SINCE 2011, the residents of Idinthakarai village in coastal Tamil Nadu have been at the epicentre of a non-violent protest against the commissioning of the nuclear power plant at nearby Koodankulam. For over 650 days, the villagers, backed by protestors and activists from other parts of Tamil Nadu and India, have held peaceful candlelight vigils, street marches, seashore occupations, and ‘jal satyagaraha’ demonstrations in which hundreds of protestors have assembled to stand in the waters of the Indian Ocean for days on end. Over this period, they have been repeatedly subject to violence from police deployed to clamp down on the protests; in September last year, a fisherman was killed in police firing.

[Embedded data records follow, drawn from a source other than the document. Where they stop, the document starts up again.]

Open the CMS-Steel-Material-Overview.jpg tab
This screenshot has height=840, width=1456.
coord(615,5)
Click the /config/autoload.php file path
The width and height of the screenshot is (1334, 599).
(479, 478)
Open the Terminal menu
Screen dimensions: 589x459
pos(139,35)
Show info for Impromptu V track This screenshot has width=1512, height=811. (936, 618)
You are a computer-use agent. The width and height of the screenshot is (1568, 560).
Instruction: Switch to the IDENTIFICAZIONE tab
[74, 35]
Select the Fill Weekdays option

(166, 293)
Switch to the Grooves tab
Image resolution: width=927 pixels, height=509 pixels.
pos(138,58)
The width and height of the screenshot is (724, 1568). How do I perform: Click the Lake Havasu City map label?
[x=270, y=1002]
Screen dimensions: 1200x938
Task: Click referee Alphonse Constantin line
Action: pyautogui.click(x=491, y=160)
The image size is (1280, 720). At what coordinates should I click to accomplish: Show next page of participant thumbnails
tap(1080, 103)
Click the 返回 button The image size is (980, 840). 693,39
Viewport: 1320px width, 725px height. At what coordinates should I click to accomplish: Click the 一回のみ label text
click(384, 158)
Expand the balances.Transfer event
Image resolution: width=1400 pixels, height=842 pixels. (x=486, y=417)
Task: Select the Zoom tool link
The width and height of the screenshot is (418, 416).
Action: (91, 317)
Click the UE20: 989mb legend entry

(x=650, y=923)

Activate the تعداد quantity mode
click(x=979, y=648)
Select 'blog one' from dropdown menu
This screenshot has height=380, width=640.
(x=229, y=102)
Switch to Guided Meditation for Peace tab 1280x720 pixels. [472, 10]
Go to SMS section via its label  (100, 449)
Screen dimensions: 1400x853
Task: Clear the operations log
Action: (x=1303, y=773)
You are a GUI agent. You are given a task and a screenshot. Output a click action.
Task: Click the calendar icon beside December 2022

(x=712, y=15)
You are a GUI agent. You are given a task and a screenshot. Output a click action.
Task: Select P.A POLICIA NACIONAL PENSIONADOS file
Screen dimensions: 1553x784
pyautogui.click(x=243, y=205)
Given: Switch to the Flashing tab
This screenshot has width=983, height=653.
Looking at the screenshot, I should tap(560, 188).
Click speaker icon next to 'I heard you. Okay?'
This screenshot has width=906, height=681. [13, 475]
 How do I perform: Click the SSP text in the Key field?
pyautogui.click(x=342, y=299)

According to news reports, almost 2,27,000 people have been named in thousands of First Information Reports which the Tamil Nadu police have filed against protestors. In September last year, Union home minister Sushil Kumar Shinde alleged that the protests were a conspiracy backed by non-profit organisations receiving foreign funding, but in response to questions in the Rajya Sabha in March, Union minister V Narayanasamy could claim no proof that NGOs had actually diverted money to fund the agitation.
The Koodankulam Nuclear Power Project, or KKNPP, has had a long and troubled history. The project has its roots in 1979, when the Soviet Union entered into a nuclear power deal with the Indian government. It was signed into reality in 1988, when the Rajiv Gandhi and Mikhail Gorbachev administrations made an inter-government agreement, by the terms of which the Soviet Union would build two nuclear reactors in India. Mired in international criticism, the project did not move forward until 1997, when the Indian and Russian governments signed a supplement to the earlier agreement. Construction finally began in September 2001.